Yesterday, I went to see some endoscopies, expecting a nice relaxing morning. Fortunately for the patients, everyone was normal. That was until there was an addition onto the list, an elderly (70+) lady who'd recently had a GI bleed. She had already been scoped but they couldn't find where the bleeding had been coming from. Her haemoglobin was already ridiculously low (i'd never heard of a Hb so low). They scoped her again and found where the bleeding must have come from and made an attempt to stop any future bleeding. Unfortunately, right there in front of our eyes (well, on camera), an artery started spurting blood inside her stomach. From this point, my heart started pounding in what must have been an adrenaline rush. By now the endoscopist couldn't see a thing because there was blood everywhere so he couldn't do anything about it. He called down the best endoscopist in the hospital to see if he could do anything and he also called the surgeon on call to take the patient to theatre if nothing could be done. Before I knew it, the room was crammed with people. Endoscopists trying to stop the bleeding, the surgeon on call and an anaesthetist assessing him for theatre. Various other doctors were running around like crazy putting cannulas in and taking blood for cross matching. Blood and fluids were being put up by the bucket load. Meanwhile I was in the middle trying to hold the patient down as she fought to remove the endoscope despite being sedated.

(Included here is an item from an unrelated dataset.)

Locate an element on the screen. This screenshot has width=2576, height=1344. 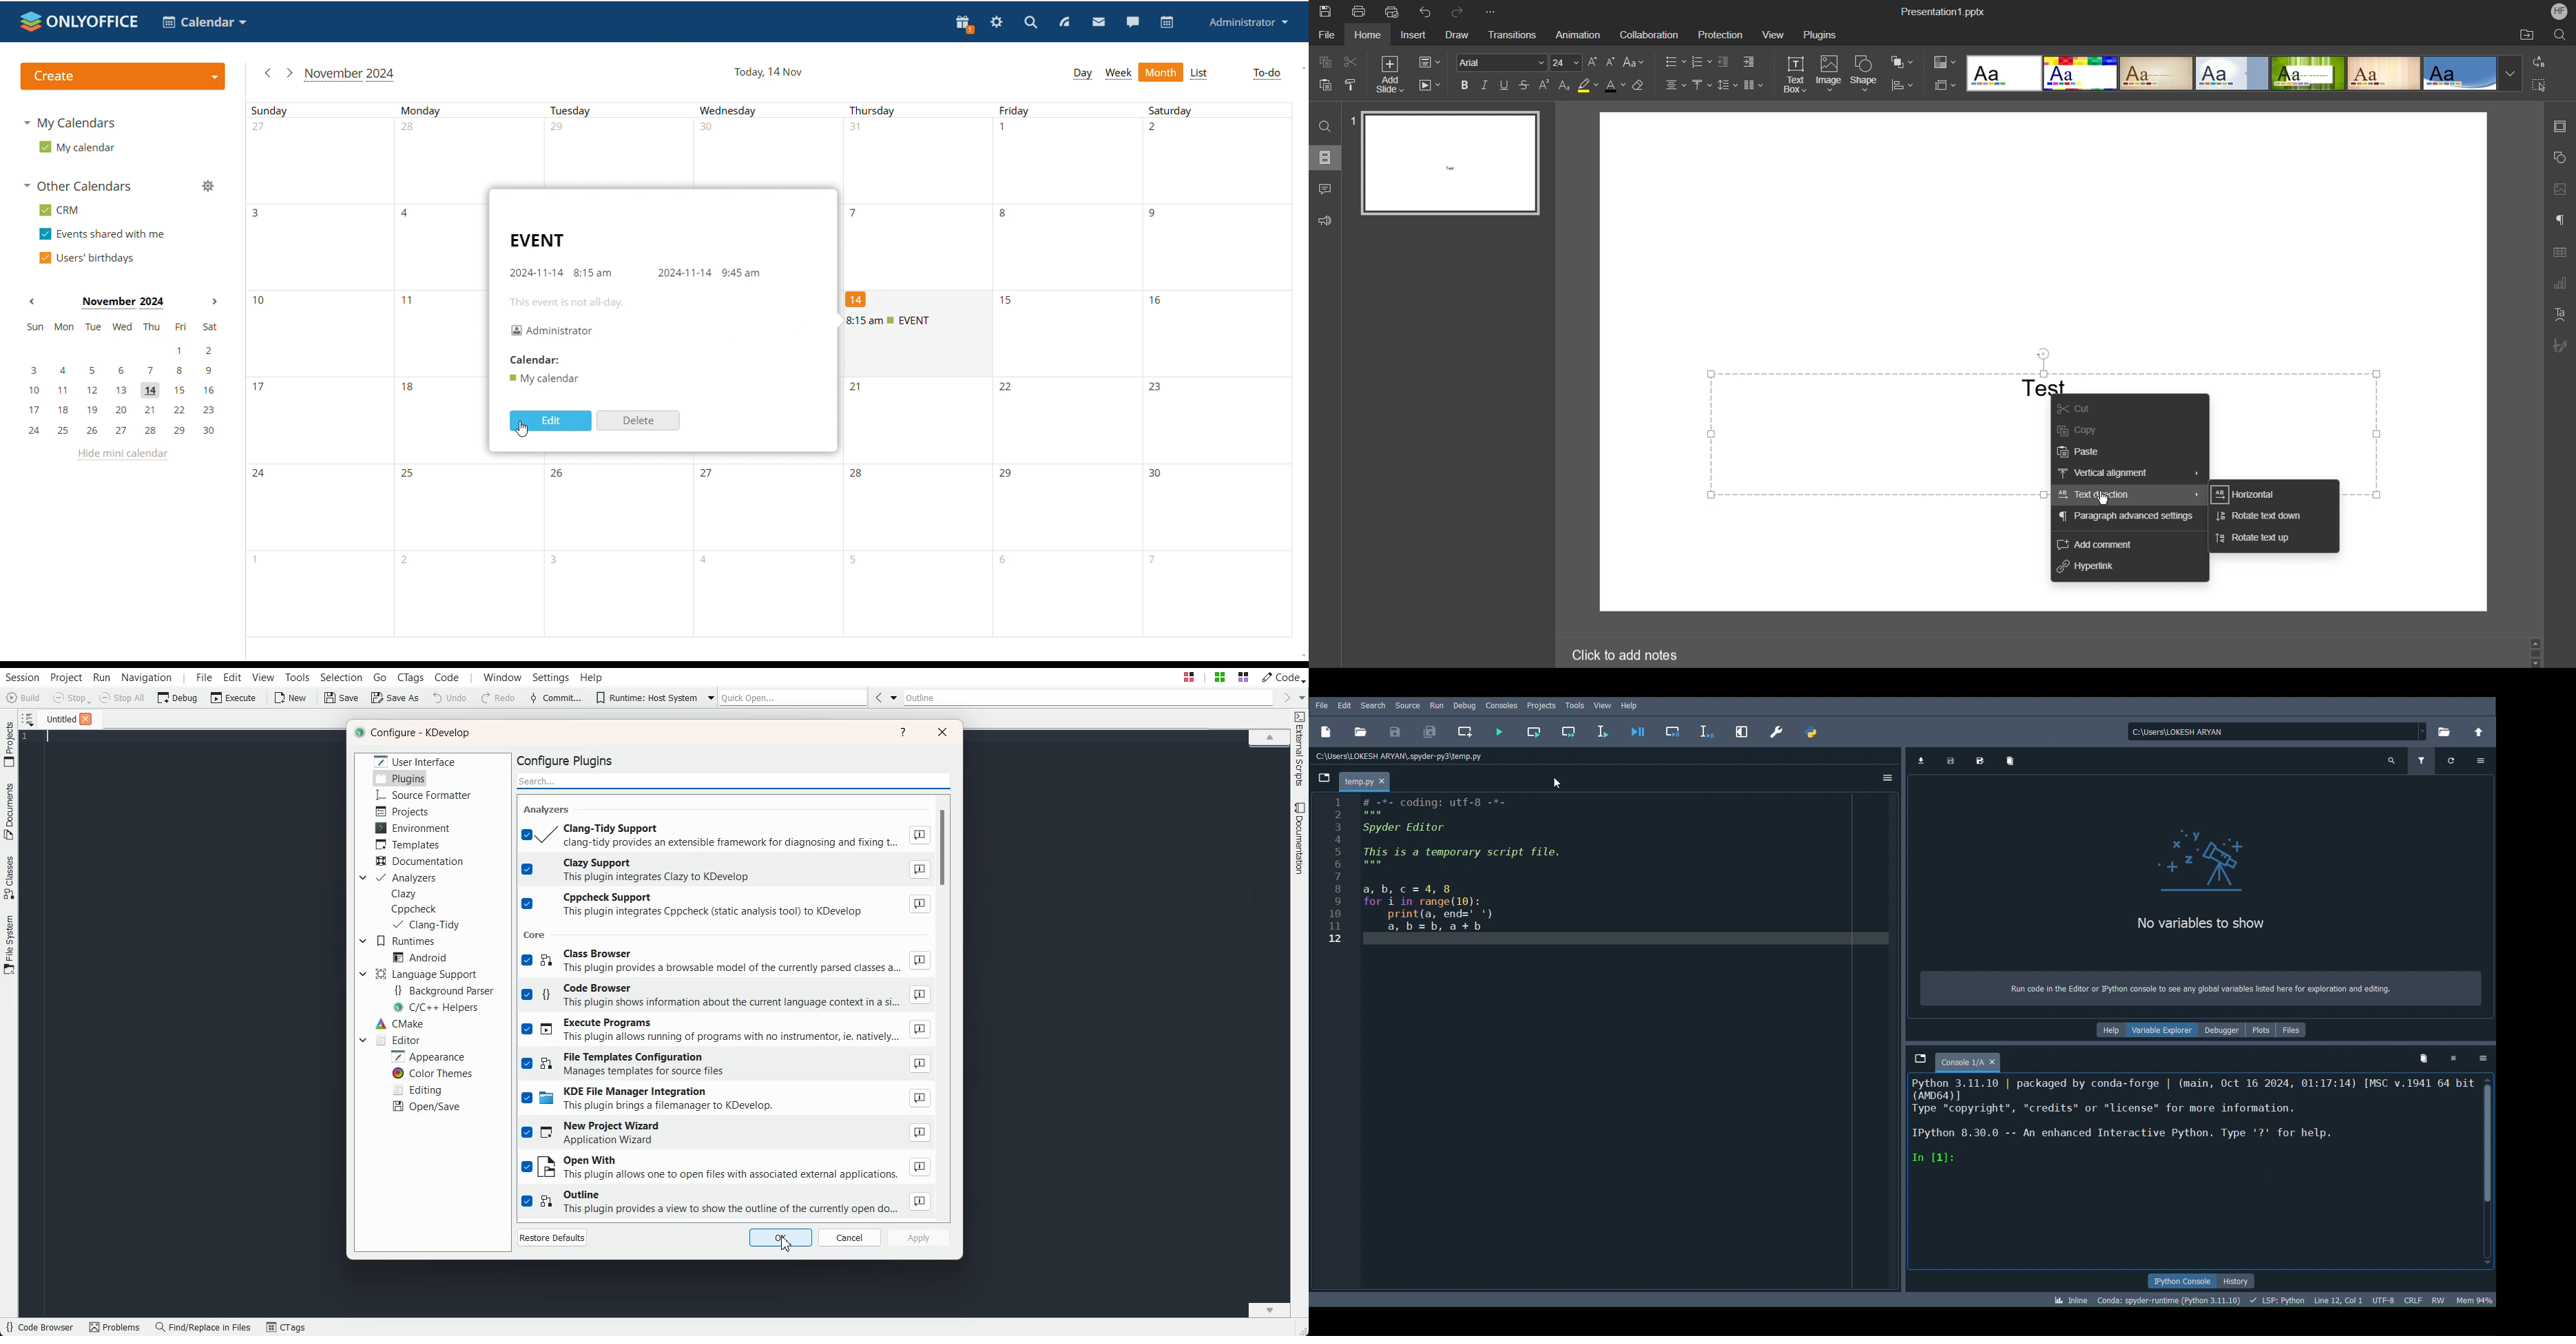
Projects is located at coordinates (1541, 704).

They couldn't do anything endoscopically, so they took her down to theatre to open her up and try to stop the bleeding. Unfortunately thats where I had to leave, so I don't know what happened. I guess I'll find out today. I hope she is ok.

I feel bad that I was sort-of excited by the emergency response to her rapid deterioration. I suppose it must have been the rush of adrenaline as people were running around me trying to do their best for the patient. The whole team were fantastically calm despite what I thought was quite a serious situation. I think it was dealt with really well and maybe the adrenaline rush that each member of the team must get helps them to do what they need to do efficiently.


Anonymous said...

Woah, pretty dramatic day LM. It does sound exciting though. Fingers crossed for her though it does sound bleak.

Misha said...

Do fill us in when you get back! It beats an SSC in the horrors of GP-Land!


AMiB said...

"I feel bad that I was sort-of excited by the emergency response to her rapid deterioration."

I know EXACTLY what you mean! It's especially bad on slow days in the ER. You really want the major trauma page to go out, but you know that means someone has to go through something horrible.

I figure it'll get better over time? hopefully lol

ditzydoctor said...

OH CRIKEY I"M SORRY!!! i couldn't get the button to work and pressed tag 3 times. cripes. am so sorry!

and it sounds mighty exciting = but anything in medicine that is exciting is probably bad for the patient. :( it's a matter of striking some balance i guess. cheer up tlm!

Pro et Contra Medic said...

”Meanwhile I was in the middle trying to hold the patient down as she fought to remove the endoscope despite being sedated.”

Quite naturally to be excited in an emergencie, especially went it might have come as a surprise (?). But you did something, and that is not what all would have done in your situation.

I hope for the best regarding the patient

PhD scientist said...

Did she have a Venflon put in for venous access before she was scoped, LM?

Just curious.

the little medic said...

phd scientist - yes she did, infact she had two in but one of them was buggered. She was on 1 unit of blood at the start of the procedure.